What separates ‘inclusion' from ‘accessibility' in social policy is the involvement of a variety of target users at an early stage of conception. The growing influence of artificial neural networks in our societies is redefining the concept of neurodiversity, potentially rendering all humans neurodivergent. So the argument for early-stage ‘biotranslation' (not merely in post-editing) has become an ethical question of inclusion. A key contention is that NMT cannot be discussed in isolation from other technologies and their social and ecological impacts. Inclusive working methods are significantly boosted by technological platforms for collaboration. Meanwhile, similar technologies are making literary publishing increasingly multimodal and interactive. But all of this comes at a cost. If NMT could be moved away from current paradigms of replacement, made ecologically more sustainable and methodologically more open and plural – in particular if it could be integrated into technologies that enable interaction, working polyphonically in collaboration with biotranslators – then it could become genuinely valuable in literary translation.

 

Jean-Louis Vaxelaire Université de Namur 

Traduire un texte ou des suites de syntagmes ? La traduction automatique entre le turc et le français

Ray Kurzweil, l'une des figures principales du monde de l'informatique, avait annoncé en 2011 qu'il n'y aurait plus de besoin de traducteurs dès 2029. Il émettait toutefois une exception pour la traduction littéraire qui était, selon lui, déjà difficilement réalisable par les humains. Depuis, avec l'avènement de la TA neuronale, des équipes de recherche (chez Microsoft et Google par exemple) affirment avoir dépassé la qualité des traductions humaines. Du point de vue linguistique qui est le mien, ce type de discours triomphant montre principalement une méconnaissance des langues et du processus traductionnel.
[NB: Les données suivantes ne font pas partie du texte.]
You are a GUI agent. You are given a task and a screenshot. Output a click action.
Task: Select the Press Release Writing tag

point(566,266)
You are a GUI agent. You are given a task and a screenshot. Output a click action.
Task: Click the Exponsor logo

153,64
Une analyse des exemples de TA présentés dans les travaux de recherche démontre que, certes, ils sont parfois excellents mais ils concernent toujours l'anglais comme source ou cible et, ensuite, le genre textuel du passage traduit est toujours proche du matériau d'entraînement. Dès que l'on traduit entre des langues qui n'incluent pas l'anglais et dans des genres éloignés du corpus originel (la palette est large de l'écrit oralisé de Facebook aux textes littéraires), les résultats sont bien moins satisfaisants.

Dans un premier temps, nous observerons les problèmes théoriques qui expliquent les difficultés que rencontre la TA puis, dans un second, nous analyserons les résultats de quelques extraits de textes de poésie et de prose turcs (entre autres Karaosmanoğlu, Hikmet, Dağlarca, Baykurt et Pamuk) en français et nous les comparerons avec les traductions officielles. Les résultats varient selon les quatre outils de traduction utilisés (Google Traduction est en règle générale supérieur à Webtran), mais posent différents types de problèmes qui s'expliquent souvent par le fait que, contrairement au traducteur humain, le logiciel n'a pas une vision globale du texte et le traite comme des suites de phrases sans lien les unes avec les autres. La question du genre, essentielle en littérature, n'est non plus jamais prise en compte.